Paul Wilhelm Magnus (29 February 1844 – 13 March 1914) was a German botanist and mycologist.

Magnus was born in Berlin. He studied natural sciences at the Universities of Berlin and Freiburg. As a student of Alexander Braun at Berlin, he obtained his PhD in 1870 with a thesis on the aquatic plant genus Najas. In 1875, he became privat-docent at Berlin, where beginning in 1880, he served as an assistant professor of botany.
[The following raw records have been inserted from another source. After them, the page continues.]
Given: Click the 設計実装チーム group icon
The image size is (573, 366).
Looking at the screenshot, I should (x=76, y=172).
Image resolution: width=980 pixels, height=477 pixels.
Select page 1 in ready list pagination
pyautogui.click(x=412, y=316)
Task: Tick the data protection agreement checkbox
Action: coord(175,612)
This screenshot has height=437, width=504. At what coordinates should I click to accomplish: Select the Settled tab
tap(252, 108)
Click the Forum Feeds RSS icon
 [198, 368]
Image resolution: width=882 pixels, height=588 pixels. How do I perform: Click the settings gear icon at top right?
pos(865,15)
From 1871 to 1874, as a botanist aboard the vessel Pomerania, he conducted investigations of algae found in the North and Baltic Seas as well as in the Schlei estuary. In 1893 he was instrumental in the founding of the Biologische und Fischereistation Müggelsee (presently serving as a measuring station for the Leibniz-Institut für Gewässerökologie und Binnenfischerei). During his career, he analyzed material collected by other botanists, including specimens collected by Joseph Friedrich Nicolaus Bornmüller (Turkey and Syria), Georg Schweinfurth (Eritrea) and Rudolf Marloth (South Africa). He died in Berlin, aged 70.
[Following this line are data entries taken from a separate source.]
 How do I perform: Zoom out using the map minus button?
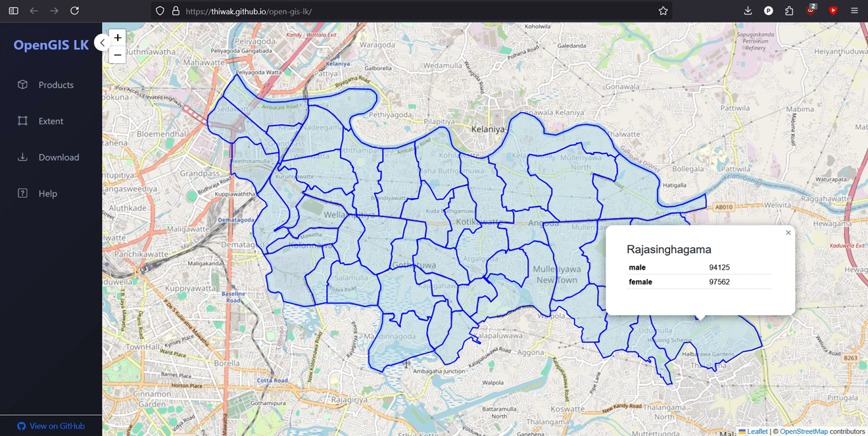(117, 55)
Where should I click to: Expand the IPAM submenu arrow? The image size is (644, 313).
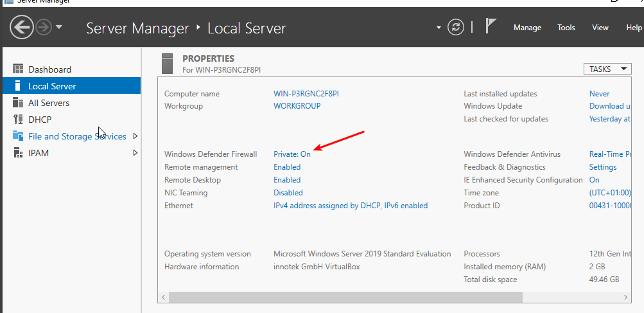coord(135,153)
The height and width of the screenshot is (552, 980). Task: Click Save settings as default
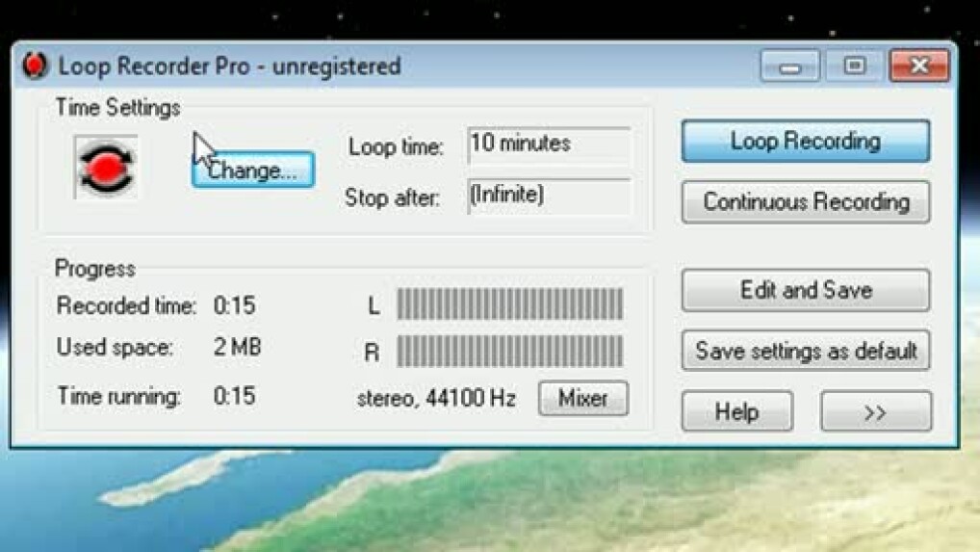pyautogui.click(x=806, y=351)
Nearly half of his more than 600 works concerned mycological topics, and he is remembered for his investigations of the parasitic fungi families Ustilaginaceae and Uredinaceae. He was responsible for "Die Pilze (Fungi) von Tirol, Vorarlberg und Liechtenstein", an 810-page monograph on fungi that was Volume 3 of Dalla Torre and Sarnthein's series on the flora of Tyrol, Vorarlberg and Liechtenstein.

== Selected writings ==
- Erstes Verzeichniss der ihm aus dem Kanton Graubünden bekannt gewordenen Pilze, 1890.
- Unsere Kenntnis unterirdisch lebender streng parasitischer Pilze und die biologische Bedeutung eines solchen unterirdischen Parasitismus, 1892.
- Vierter Beitrag zur Pilzflora von Franken, 1906.